• What to do: Continue the tutorial on building a linear shift operator in PyLops, starting right after its last line.

------ Quoted passage ------

In the new version, we use the name of the operator to describe it:

from pylops.utils.describe import describe

LOp = LinearShift(0.5, dims=x_3d.shape)
describe(LOp)
# Taking it for a spin
shifted = (LOp @ x_3d.ravel()).reshape(LOp.dimsd)
shifted

Great! But what if we try the following?

try:
LOp.T @ shifted.ravel()
except AttributeError:
print("Oops!")

This is because we need to define both the forward and the adjoint. The good news for us is that the adjoint should just be a negative shift.

class LinearShift(pylops.LinearOperator):
"""LinearShift shifts an N-dimensional array by a single real value along a given axis.

Since we are responsible coders, this is the entirety of our very long
and detailed documentation for this class. At least we're annotating...
"""

def __init__(
self,
shift: float,
dims: Tuple[int, ...],
axis: int = -1,
dtype: npt.DTypeLike = np.float32,
name: str = "L",  # Not required but good practice since v2.0.0
):
# We need to store these variables for computing the shifts
self.shift = shift
self.axis = axis

# Every operator needs a dtype and a shape. Since v2.0.0, we can instead give
# dims (model shape) *and* dimsd (data shape). self.shape is automatically
# calculated as (np.prod(dimsd), np.prod(dims)).
# Calling super() will also populate self.clinear (defaults to True) and
# self.explicit (defaults to False). See the latest documentation:
super().__init__(dtype=dtype, dims=dims, dimsd=dims, name=name)

def _matvec(self, x: npt.NDArray):
x = x.reshape(self.dims)
y = shiftnd_linear(x, shift=self.shift, axis=self.axis)
y = y.ravel()
return y

def _rmatvec(self, y: npt.NDArray):
y = y.reshape(self.dimsd)
#                         negative shift!
x = shiftnd_linear(y, shift=-self.shift, axis=self.axis)
x = x.ravel()
return x

# Taking it for a spin
LOp = LinearShift(0.5, dims=x_3d.shape)
shifted_back = (LOp.T @ shifted.ravel()).reshape(LOp.dimsd)
shifted_back

Are we done now? Nope! We need to ensure that the operations in _matvec and _rmatvec are actually transposes of each other. To do so, we can use the dottest utility function.

from pylops.utils import dottest

dottest(LOp, verb=True, raiseerror=True)

Since it passes the dot test, we're done!

Interestingly enough, we see saw that applying the adjoint in succession to the forward is not an inverse

describe(LOp.T @ LOp)
shifted_back_adj = (LOp.T @ LOp @ x_3d.ravel()).reshape(x_3d.shape)
np.allclose(shifted_back_adj, x_3d)
fig, ax = plt.subplots(figsize=(6, 3))
ax.plot(x_3d[0, 0, :], label=r"$x$")
ax.plot(shifted_back_adj[0, 0, :], "--", label="$L^T L x$")
ax.legend(loc=2)
fig.tight_layout()

Of course, when we have values at the edges and shift them out of the array we lose them. So in a way, the operator will never have a true inverse. But we can use solvers to aid us in filling this null space. In this case, the least-squares solution we get is the following:

shifted_back_lsqr = (LOp / shifted.ravel()).reshape(LOp.dimsd)

------ Data listing ------

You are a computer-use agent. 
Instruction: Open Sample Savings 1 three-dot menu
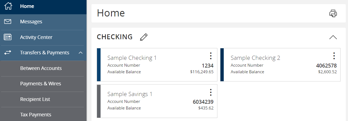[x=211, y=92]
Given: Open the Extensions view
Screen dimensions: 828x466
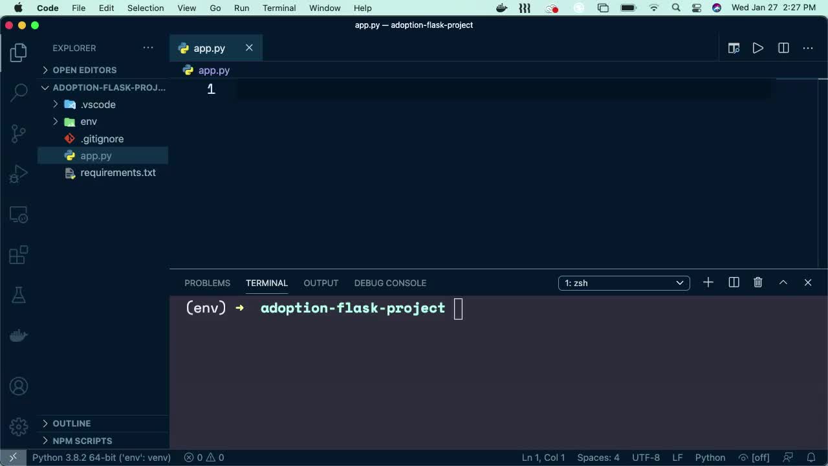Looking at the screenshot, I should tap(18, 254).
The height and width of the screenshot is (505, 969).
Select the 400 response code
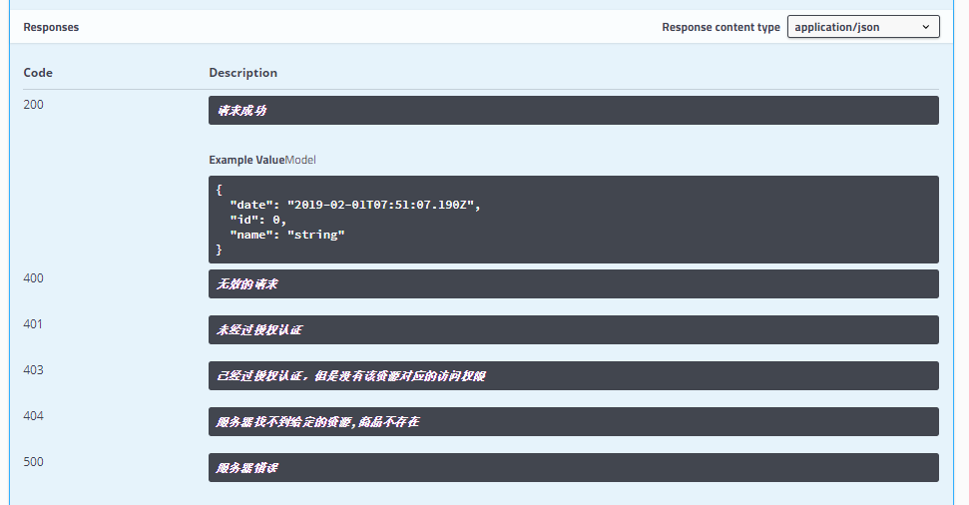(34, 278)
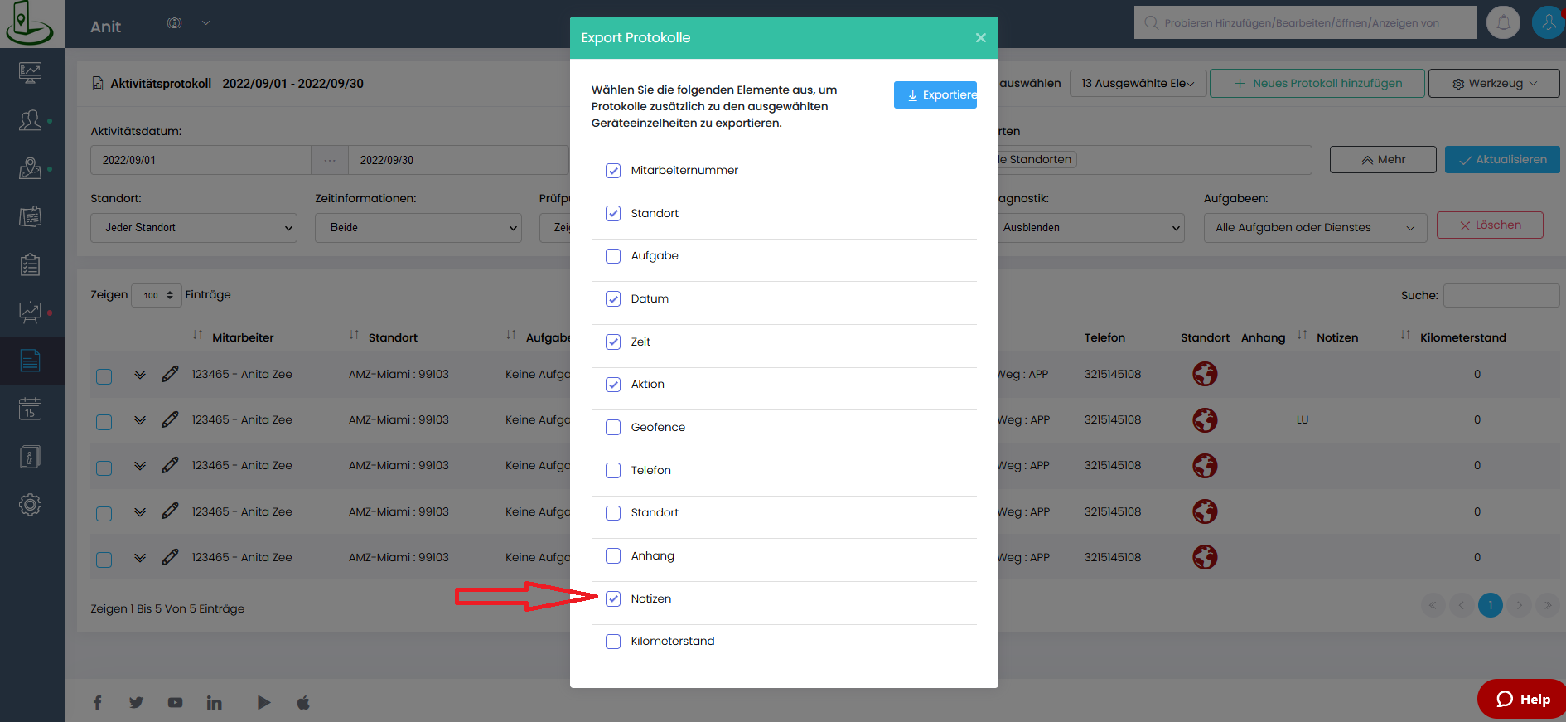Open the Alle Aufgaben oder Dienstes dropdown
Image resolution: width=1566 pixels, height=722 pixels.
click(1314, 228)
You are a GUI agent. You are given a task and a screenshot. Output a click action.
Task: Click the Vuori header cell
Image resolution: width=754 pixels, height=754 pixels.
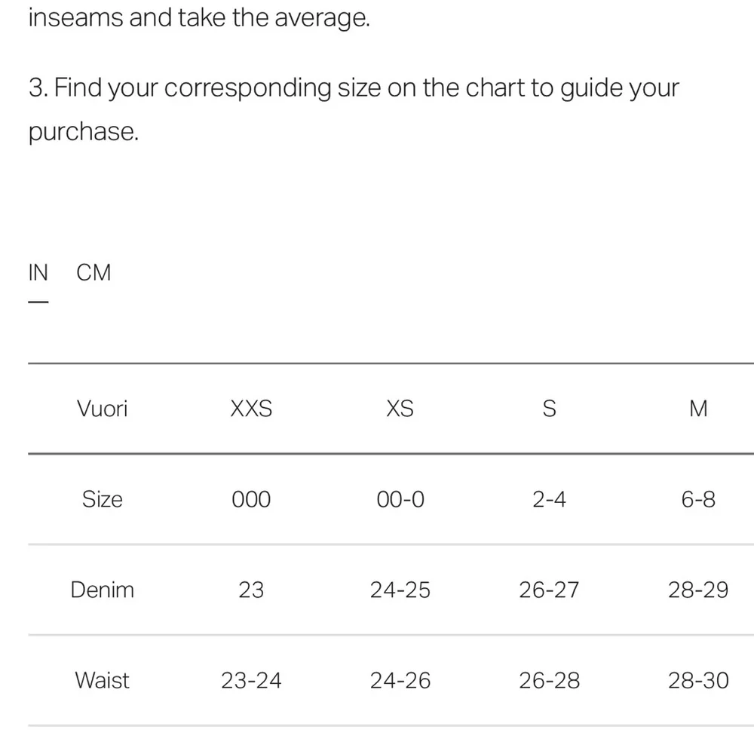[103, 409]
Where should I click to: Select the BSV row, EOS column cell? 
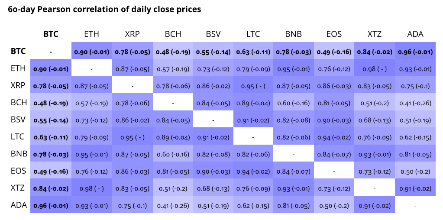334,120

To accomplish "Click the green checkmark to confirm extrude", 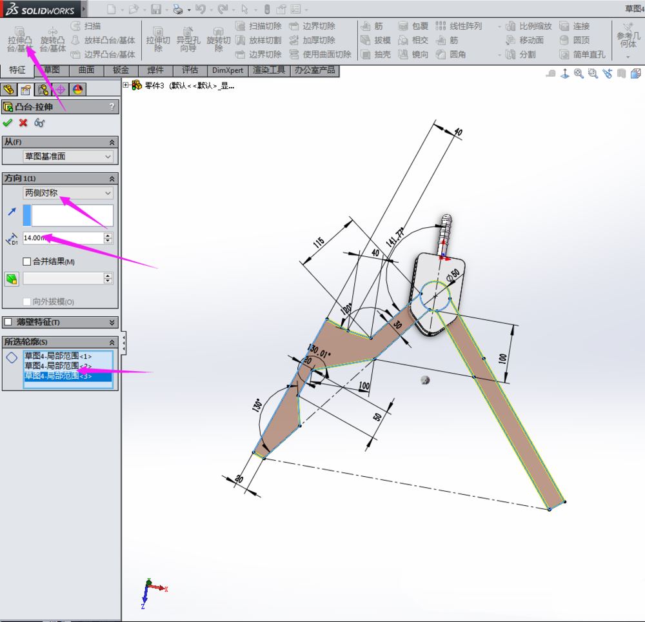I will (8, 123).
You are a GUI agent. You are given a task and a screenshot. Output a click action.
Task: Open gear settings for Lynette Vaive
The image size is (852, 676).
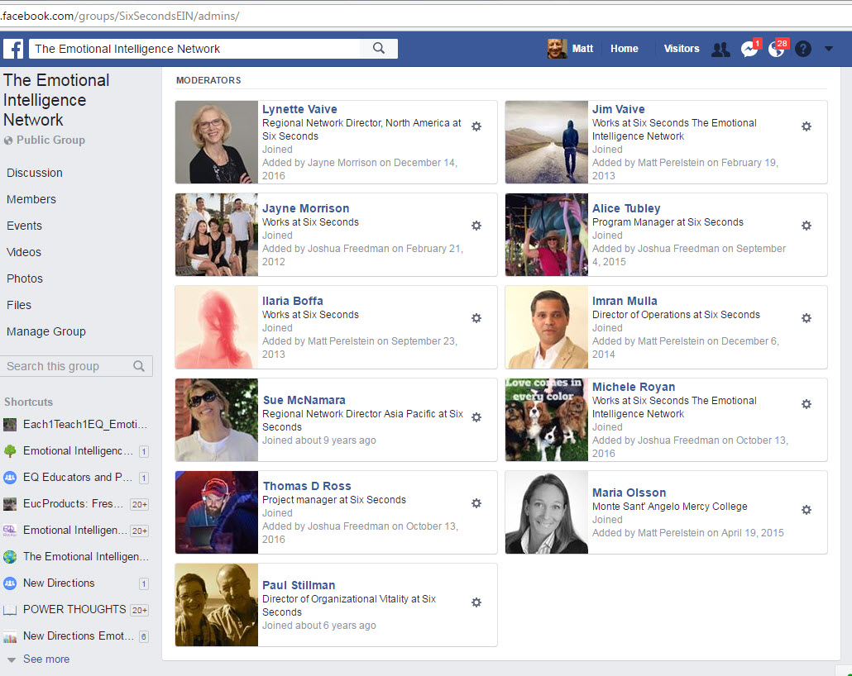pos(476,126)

------
------ Data listing ------

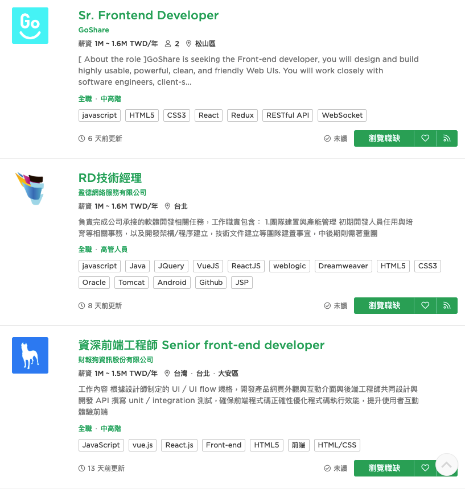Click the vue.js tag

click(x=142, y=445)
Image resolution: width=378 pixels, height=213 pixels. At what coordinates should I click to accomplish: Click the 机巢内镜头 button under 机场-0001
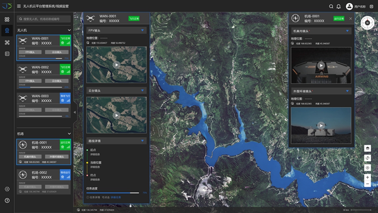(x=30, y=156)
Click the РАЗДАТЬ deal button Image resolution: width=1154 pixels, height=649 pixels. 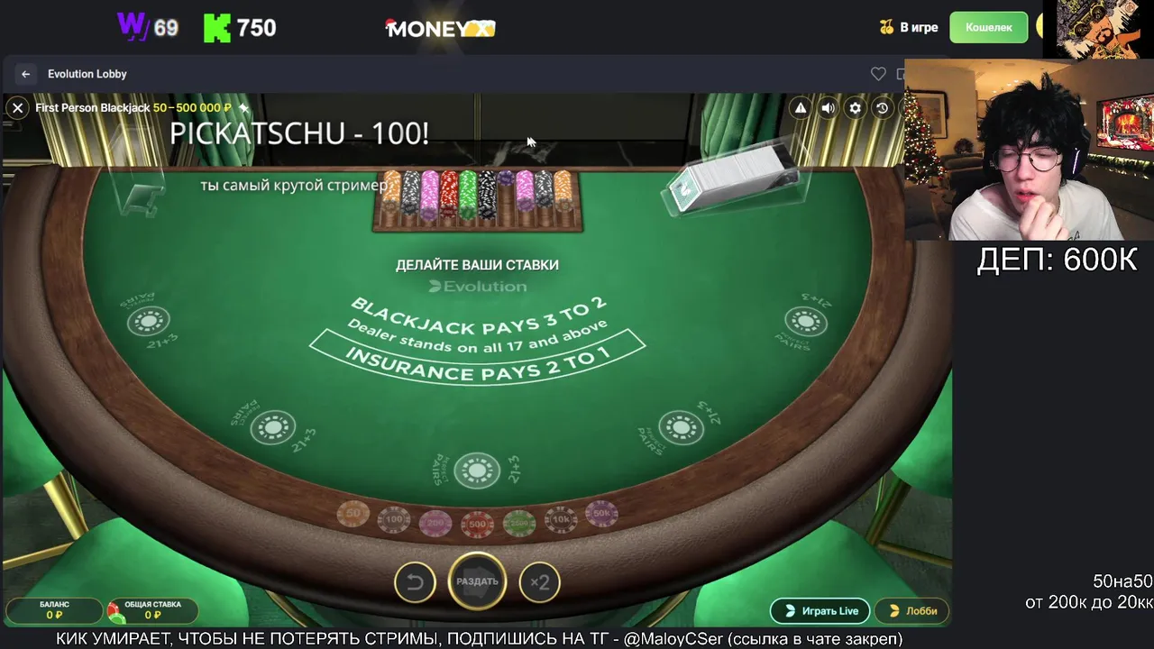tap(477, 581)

------
------ Data listing ------

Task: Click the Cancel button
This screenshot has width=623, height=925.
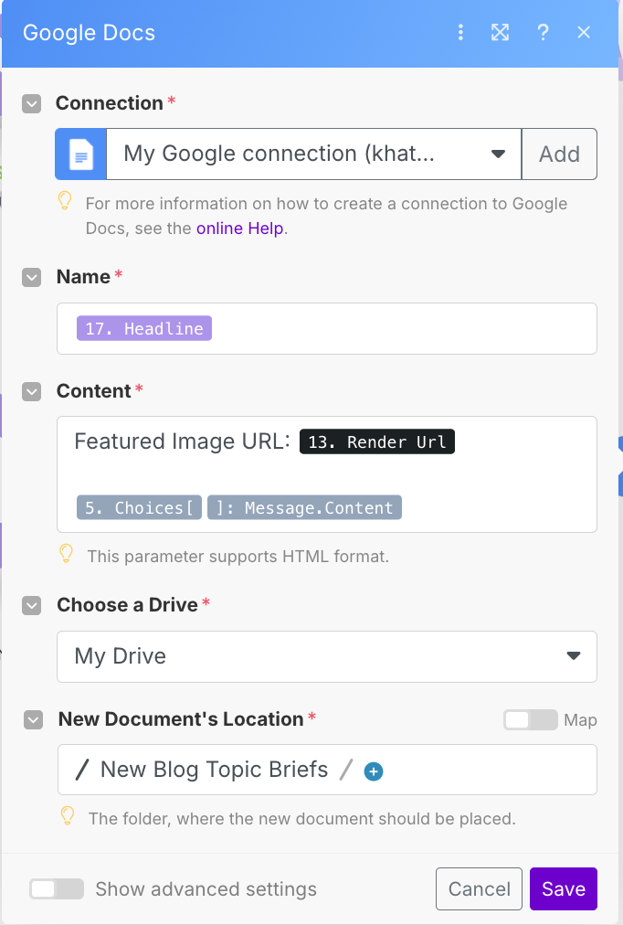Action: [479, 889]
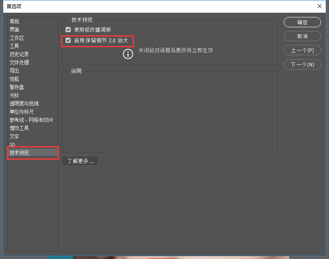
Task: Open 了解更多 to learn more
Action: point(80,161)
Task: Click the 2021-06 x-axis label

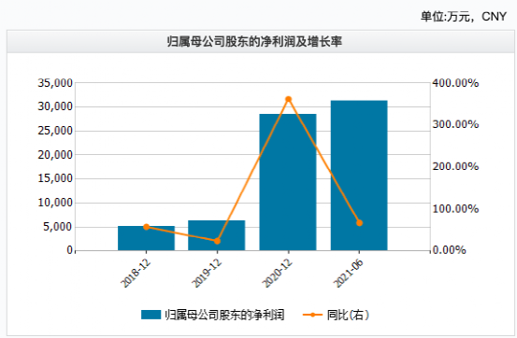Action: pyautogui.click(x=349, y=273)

------

• Answer:
fig, ax = plt.subplots(figsize=(6, 3))
ax.plot(x_3d[0, 0, :], label=r"$x$")
ax.plot(shifted_back_lsqr[0, 0, :], "--", label="$L^T L x$")
ax.legend(loc=2)
fig.tight_layout()

Pretty good, huh?

Ok, but now let's try a harder one.

dims = (20,)

LOp1D = LinearShift(5.9, dims=dims)

x_noise = np.random.uniform(low=1, high=10, size=dims)  # Sample away from 0-mean

shifted_noise = LOp1D @ x_noise

shifted_back_noise_lsqr = LOp1D / shifted_noise
fig, ax = plt.subplots(figsize=(6, 3))
ax.plot(x_noise, "k", label=r"$x$")
ax.plot(shifted_back_noise_adj, label=r"$L^T L x$")
ax.plot(shifted_back_noise_lsqr, "--", label="$L$ \ $Lx$")
ax.legend(loc=2)
fig.tight_layout()

Here we can see that

1. Both the least-squares solution ($L\backslash b$) and the adjoint ($L^T b$) sets unknown values to be zero (or very close to zero)
2. The adjoint solution does not recover the exact values where we did not lose information. This does not happen to the least-squares solution.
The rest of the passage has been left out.